Toward the end of Rivers and Tides, we watch Goldsworthy gathering stones, red with iron, from a stream near his house and using a rock to grind them into a powder; he sprinkles the dust into small pools, dyeing the water deep red, or throws a big ball of the powder into the stream to make a vivid red splash. Ben and Eli love this, of course, and are plotting ways to recreate the piece. I love what Goldsworthy says about these fleeting artworks: “We set so much by our idea of the stability of stone. And when you find that stone itself is actually fluid and liquid, that really undermines my sense of what is here to stay and what isn’t.” His words resonate and make me think of his work in relation to what I do with my boys: we cobble together these moments — some sweeter than others — and trust that what we are building, this intangible, impermanent thing called childhood, will persist in memory, a lovely and delicate thing.
4 replies on “Rivers and Tides”
I don’t know if you knew but since the movie, Andy Goldsworthy and his family have split up; he’s gotten divorced and is no longer part of that bucolic family scene.
From another blog: “Goldsworthy’s divorce from his wife and the breakup of his family (he has four young kids) temporarily soured the art for me. I love my wife and kids so much and would have no idea what to do if ever we became divided.
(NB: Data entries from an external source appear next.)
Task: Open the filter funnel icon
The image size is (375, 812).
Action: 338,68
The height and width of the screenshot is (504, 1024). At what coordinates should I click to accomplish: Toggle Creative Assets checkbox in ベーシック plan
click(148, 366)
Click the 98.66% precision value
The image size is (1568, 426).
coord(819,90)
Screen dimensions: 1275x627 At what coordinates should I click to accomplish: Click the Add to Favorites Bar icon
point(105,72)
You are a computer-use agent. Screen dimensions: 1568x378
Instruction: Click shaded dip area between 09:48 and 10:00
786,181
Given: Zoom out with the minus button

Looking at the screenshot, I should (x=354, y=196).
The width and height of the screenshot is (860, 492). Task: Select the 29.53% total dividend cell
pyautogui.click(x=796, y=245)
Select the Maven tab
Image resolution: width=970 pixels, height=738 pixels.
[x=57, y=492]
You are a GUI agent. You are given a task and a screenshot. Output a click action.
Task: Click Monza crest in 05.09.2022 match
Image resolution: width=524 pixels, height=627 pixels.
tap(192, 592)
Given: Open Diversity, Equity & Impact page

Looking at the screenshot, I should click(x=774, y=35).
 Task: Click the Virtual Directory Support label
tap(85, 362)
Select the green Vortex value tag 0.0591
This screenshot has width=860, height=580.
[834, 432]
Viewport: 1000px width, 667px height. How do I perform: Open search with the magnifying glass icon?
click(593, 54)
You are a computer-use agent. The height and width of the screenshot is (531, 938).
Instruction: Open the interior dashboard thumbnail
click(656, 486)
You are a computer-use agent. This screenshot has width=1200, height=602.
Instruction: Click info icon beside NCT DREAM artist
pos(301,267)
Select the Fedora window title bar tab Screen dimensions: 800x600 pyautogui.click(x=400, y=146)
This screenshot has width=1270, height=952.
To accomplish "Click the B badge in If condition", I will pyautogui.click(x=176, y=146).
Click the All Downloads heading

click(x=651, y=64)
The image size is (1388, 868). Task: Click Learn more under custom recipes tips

It saddens me to see unhappiness visit anyones door but his family situation is not my business so I have no reason to judge. It was interesting to hear him say on the Rivers and Tides DVD that he enjoyed being alone and then to see him (on same DVD) at his kitchen table oblivious to the kids and pets that were milling around him in a scene of domestic normality. He wore the appearance of an man loosing touch with the mortal world.
Perhaps he just couldn’t supply the energy and commitment needed to play a role as a family member. Creating immortal art cannot be easy.”
My daughter is really into drawing too. So much so that she was written up in the local paper (forgive the mama pride, but here’s the link IF you want to read the article:http://www.dailytidings.com/apps/pbcs.dll/article?AID=/20090624/LIFE/306249997)
This movie is a great suggestion and we’ll definitely rent it! Thanks for the column Caroline.
Oh, I’ve loved this movie for so long, I’m delighted to be reminded of it. But saddened to hear of the divorce–that breakfast table scene is actually one of my favorites in the movie, though (because?) I, too, wondered mostly about his wife and the demands his work made on her.
Caroline ~ What a lovely column about watching Rivers and Tides with your sons. (love that movie!) How wonderful that you’ve enjoyed some of his works with them. I watched some clips on YouTube as I read through paragraphs of the article and related to many of the things both you and he said.
And don’t we all start out as Andy Goldsworthys? He never lost that gift of wonder and chooses to live it everyday.